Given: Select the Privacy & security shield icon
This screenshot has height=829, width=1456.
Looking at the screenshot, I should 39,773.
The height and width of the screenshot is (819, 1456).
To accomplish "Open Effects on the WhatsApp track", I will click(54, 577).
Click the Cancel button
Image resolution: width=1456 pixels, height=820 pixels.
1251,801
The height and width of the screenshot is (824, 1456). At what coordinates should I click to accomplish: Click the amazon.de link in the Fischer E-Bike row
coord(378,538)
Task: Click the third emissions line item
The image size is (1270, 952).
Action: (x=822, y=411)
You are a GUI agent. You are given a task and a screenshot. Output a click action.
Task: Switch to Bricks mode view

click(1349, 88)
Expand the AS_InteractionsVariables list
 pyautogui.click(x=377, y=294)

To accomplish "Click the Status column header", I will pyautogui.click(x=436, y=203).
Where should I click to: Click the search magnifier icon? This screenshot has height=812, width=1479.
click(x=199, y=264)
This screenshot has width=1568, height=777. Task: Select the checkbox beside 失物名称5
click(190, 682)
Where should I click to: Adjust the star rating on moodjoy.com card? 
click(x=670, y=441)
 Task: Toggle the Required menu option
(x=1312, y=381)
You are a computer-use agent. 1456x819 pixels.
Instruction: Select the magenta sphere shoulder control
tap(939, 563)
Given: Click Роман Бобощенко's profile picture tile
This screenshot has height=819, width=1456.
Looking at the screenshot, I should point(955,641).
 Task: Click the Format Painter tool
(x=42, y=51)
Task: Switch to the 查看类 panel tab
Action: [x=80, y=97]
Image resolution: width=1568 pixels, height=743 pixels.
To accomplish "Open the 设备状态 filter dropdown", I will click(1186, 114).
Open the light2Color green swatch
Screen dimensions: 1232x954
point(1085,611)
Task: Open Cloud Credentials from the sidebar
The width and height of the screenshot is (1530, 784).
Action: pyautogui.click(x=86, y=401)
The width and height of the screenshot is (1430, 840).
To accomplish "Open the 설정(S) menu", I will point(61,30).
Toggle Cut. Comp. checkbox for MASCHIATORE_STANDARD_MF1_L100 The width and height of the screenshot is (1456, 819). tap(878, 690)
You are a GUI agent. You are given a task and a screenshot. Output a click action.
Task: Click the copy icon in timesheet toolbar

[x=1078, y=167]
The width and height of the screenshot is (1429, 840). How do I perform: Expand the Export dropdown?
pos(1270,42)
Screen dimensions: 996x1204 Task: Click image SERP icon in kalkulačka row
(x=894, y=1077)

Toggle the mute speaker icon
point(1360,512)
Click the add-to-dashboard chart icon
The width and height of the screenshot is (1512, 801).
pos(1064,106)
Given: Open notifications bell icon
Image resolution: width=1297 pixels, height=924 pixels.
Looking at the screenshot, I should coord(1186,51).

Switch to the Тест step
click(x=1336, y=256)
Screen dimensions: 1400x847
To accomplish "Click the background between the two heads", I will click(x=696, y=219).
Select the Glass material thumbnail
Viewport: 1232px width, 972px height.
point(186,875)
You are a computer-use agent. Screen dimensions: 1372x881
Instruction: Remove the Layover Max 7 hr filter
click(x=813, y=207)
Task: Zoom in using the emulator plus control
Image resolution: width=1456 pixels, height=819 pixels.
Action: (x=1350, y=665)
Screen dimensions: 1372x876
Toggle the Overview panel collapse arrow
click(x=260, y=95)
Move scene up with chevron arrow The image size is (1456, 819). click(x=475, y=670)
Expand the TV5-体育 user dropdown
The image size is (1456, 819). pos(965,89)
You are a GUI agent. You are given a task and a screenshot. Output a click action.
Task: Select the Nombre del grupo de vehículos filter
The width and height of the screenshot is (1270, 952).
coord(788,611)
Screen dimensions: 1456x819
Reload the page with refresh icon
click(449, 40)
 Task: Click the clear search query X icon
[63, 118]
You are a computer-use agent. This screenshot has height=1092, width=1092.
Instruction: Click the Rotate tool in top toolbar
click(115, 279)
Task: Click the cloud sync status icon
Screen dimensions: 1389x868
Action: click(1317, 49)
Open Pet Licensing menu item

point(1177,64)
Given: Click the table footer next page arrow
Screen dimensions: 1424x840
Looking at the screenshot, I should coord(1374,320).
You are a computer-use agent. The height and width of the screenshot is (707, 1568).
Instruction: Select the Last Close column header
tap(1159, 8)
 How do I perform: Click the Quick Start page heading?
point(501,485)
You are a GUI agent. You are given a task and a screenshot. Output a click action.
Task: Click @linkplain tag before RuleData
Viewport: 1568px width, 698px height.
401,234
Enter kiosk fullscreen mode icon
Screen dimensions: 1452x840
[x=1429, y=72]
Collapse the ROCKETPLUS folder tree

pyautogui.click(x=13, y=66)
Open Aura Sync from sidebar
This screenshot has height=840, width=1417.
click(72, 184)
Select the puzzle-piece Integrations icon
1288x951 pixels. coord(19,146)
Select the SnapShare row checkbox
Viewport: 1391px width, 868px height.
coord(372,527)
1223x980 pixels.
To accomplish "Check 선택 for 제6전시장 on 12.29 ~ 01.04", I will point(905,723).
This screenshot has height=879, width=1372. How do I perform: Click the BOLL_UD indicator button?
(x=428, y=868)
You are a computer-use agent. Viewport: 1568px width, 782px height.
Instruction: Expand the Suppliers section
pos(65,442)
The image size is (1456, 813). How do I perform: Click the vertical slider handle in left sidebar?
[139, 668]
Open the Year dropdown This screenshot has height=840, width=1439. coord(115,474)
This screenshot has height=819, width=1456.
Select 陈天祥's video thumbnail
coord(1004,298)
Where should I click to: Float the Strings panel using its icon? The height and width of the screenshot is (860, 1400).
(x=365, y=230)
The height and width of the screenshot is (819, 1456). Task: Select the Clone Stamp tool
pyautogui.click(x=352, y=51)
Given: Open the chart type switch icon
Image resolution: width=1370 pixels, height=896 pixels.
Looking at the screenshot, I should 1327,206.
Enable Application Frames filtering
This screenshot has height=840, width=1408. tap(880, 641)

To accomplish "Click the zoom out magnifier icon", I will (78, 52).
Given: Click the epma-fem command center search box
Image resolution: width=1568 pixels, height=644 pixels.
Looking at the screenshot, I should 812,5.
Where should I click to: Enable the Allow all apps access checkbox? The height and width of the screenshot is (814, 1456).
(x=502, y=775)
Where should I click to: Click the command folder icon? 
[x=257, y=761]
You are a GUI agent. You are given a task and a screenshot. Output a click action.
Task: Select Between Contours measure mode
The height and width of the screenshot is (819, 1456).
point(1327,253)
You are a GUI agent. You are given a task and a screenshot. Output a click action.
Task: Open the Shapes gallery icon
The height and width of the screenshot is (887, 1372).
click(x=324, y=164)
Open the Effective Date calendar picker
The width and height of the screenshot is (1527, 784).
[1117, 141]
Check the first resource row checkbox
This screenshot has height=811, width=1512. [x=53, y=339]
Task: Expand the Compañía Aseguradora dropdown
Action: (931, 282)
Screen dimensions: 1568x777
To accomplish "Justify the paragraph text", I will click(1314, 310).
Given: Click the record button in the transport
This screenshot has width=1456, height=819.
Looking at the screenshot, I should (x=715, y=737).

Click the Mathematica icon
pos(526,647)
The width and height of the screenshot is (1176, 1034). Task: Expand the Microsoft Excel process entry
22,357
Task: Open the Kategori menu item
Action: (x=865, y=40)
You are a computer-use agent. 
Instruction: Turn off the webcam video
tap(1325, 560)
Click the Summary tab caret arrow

—————

Exercise directions >> The answer must consist of every line from the entries that holds the string "computer".

Solution >>
You are a computer-use agent. 1456x819 pixels.
You are a computer-use agent. Screen dimensions: 1372x881
You are a computer-use agent. This screenshot has height=1092, width=1092.
You are a computer-use agent. The height and width of the screenshot is (707, 1568).
You are a computer-use agent. Viewport: 1568px width, 782px height.
You are a computer-use agent. 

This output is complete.